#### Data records
........
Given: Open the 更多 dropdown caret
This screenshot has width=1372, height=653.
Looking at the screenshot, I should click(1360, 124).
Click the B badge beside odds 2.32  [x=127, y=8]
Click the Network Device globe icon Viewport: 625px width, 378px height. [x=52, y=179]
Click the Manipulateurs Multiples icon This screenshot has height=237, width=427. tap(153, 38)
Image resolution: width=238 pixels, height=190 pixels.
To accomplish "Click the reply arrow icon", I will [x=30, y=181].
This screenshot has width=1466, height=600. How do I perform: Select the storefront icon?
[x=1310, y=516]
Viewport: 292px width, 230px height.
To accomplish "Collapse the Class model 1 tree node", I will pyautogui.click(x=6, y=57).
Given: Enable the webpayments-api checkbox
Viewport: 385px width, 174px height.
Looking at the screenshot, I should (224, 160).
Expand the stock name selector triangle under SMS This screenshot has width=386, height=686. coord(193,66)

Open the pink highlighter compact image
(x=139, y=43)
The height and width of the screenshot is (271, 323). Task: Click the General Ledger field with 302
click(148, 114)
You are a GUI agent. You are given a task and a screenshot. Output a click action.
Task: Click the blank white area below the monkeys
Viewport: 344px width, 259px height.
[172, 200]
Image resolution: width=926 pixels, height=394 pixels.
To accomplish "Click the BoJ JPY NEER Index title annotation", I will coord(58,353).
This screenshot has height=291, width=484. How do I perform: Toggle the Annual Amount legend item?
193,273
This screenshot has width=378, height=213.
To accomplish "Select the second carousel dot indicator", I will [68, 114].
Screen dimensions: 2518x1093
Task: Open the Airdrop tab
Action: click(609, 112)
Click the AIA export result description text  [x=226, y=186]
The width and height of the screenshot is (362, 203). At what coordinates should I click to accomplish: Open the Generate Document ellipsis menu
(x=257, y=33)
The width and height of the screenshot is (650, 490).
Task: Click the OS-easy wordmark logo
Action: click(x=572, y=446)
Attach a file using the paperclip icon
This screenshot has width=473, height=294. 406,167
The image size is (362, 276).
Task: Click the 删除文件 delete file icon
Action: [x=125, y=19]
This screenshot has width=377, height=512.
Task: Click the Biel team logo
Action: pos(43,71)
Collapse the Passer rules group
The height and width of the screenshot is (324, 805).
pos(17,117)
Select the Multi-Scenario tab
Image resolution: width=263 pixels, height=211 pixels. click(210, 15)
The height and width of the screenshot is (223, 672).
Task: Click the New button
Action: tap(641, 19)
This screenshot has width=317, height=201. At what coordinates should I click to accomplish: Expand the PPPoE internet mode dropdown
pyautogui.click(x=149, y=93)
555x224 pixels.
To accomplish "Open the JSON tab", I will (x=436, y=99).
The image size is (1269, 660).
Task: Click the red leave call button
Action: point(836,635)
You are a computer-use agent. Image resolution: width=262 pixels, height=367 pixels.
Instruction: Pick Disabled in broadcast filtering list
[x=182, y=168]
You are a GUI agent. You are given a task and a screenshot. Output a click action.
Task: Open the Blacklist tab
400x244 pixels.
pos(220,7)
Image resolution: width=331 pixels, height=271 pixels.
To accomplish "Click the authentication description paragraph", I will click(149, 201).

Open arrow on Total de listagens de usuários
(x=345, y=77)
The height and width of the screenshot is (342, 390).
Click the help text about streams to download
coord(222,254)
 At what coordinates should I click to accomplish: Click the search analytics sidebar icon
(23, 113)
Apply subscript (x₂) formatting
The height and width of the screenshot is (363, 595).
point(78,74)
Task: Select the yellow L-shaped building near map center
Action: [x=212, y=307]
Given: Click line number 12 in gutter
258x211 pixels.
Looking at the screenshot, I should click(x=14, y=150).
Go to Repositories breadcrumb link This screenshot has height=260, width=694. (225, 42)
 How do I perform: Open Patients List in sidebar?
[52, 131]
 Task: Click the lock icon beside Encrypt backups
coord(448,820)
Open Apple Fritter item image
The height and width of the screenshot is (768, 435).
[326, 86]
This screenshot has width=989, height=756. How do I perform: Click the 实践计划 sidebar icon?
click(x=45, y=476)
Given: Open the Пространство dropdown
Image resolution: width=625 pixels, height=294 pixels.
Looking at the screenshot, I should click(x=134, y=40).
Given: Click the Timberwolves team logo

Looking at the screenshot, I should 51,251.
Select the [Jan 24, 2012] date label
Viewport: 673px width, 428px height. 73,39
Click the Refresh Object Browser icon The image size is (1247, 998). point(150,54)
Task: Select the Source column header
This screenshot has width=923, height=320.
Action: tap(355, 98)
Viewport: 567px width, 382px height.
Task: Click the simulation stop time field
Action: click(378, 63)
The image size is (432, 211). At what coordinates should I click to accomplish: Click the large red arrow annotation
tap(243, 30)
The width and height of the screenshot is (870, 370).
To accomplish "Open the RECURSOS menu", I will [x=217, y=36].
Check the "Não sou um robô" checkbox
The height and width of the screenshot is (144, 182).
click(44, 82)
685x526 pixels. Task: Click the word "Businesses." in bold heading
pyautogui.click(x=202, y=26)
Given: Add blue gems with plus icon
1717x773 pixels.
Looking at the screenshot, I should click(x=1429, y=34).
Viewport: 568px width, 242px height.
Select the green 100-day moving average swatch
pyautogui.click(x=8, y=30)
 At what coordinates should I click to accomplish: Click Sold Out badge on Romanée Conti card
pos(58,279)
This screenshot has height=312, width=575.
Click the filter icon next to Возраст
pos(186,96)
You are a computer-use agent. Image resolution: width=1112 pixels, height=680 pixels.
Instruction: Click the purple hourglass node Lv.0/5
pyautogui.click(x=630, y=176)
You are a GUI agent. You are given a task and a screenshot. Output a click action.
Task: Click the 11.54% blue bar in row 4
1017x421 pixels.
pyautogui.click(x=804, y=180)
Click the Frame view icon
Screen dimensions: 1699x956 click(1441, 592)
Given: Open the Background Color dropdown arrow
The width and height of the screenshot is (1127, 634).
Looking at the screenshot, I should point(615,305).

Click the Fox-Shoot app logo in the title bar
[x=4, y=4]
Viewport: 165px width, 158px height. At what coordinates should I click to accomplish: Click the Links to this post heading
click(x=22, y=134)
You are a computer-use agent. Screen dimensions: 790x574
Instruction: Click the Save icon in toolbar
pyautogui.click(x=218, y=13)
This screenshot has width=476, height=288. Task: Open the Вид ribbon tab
........
Filter the entries and keep only the lines holding "description".

#### Task output
Click the AIA export result description text  [x=226, y=186]
To accomplish "Click the authentication description paragraph", I will click(149, 201).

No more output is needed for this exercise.